With gizzards, do you halve them 'hemispherically', cut out the grinding part and confit?
When you say a "bag" on the wood pigeons, do you mean a maximum number that a hunter is allowed to shoot ? In the migration period (Which is short) there's no limit and outside that period it's six per day. They are fairly common here.
Now it's more of a cooking method and rancid is not part of the aesthetic, thankfully.
Confit duck is traditional and the best, in my opinion. You can do it in a slow cooker.
Save the duck fat for fried potatoes!
Yes, exactly. I haven't a clue why I went all colloquial
Irene Kightley wrote:When you say a "bag" on the wood pigeons, do you mean a maximum number that a hunter is allowed to shoot ?
Sorry, I forgot to explain my 'bag' terminology! But: you can buy gizzards?!

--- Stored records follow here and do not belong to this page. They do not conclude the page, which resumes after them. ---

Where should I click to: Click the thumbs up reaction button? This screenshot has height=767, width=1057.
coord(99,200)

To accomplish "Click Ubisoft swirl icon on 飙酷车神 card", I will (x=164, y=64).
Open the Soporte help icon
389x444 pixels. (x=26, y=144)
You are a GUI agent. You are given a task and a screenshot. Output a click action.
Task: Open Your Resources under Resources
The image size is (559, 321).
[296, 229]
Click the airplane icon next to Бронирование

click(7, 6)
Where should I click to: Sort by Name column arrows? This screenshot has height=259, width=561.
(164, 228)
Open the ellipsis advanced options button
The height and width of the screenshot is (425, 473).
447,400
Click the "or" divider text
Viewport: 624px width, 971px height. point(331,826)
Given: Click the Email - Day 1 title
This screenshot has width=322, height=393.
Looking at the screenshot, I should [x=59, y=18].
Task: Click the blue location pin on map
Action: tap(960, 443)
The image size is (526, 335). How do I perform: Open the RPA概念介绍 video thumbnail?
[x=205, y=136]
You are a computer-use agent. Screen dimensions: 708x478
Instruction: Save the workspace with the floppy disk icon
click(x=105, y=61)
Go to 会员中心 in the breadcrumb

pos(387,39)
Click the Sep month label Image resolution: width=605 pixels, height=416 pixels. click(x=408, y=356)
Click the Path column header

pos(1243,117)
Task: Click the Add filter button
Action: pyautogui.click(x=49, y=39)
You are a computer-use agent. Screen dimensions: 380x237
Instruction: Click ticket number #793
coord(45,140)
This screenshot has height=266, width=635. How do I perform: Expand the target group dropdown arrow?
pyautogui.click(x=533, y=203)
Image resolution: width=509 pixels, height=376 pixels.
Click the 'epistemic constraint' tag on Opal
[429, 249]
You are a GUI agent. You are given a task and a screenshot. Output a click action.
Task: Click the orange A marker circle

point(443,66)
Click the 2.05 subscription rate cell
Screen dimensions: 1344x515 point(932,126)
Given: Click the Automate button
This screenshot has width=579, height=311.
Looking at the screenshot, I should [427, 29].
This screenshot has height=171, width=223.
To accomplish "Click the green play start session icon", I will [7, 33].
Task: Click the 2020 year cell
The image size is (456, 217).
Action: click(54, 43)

Tim Wells wrote:sometimes gizzards are plastic bagged from a shop
I think 'back in the day' in France, animals were confit in Autumn at the peak of condition (read: fat),
K Nelfson wrote:My understanding is that confit was originally a way to keep meat for longer. The fat must cover the meat to make this method work... I've not found much information about how long the meat would keep
submerged in fat,
and stored through cold European winters.
I've only had confit stored in modern refridgeration but I think if the fat was fresh and the confit stored at a low temperature, it'd last for many months.
I've not tried this myself yet, but I've heard that confit rabbit can be excellent - when I finally get out hunting again I'll try it (toddler care and full time job gets in the way a bit!).
The cooked meat is submerged in fat and even without sterisation (canning) should keep for up to six months in a cool place - which ties in very well with the seasons.
We sterilise the jars because you may as well cook a lot of things once you have a large cauldron of fat simmering next to a fire and I like to have a good stock of ready food - this is our equivalent of fast food.
Once sterlised, (Canned) the confit (And small jars of leftover fat for cooking) keep for several years in a cool, dark place.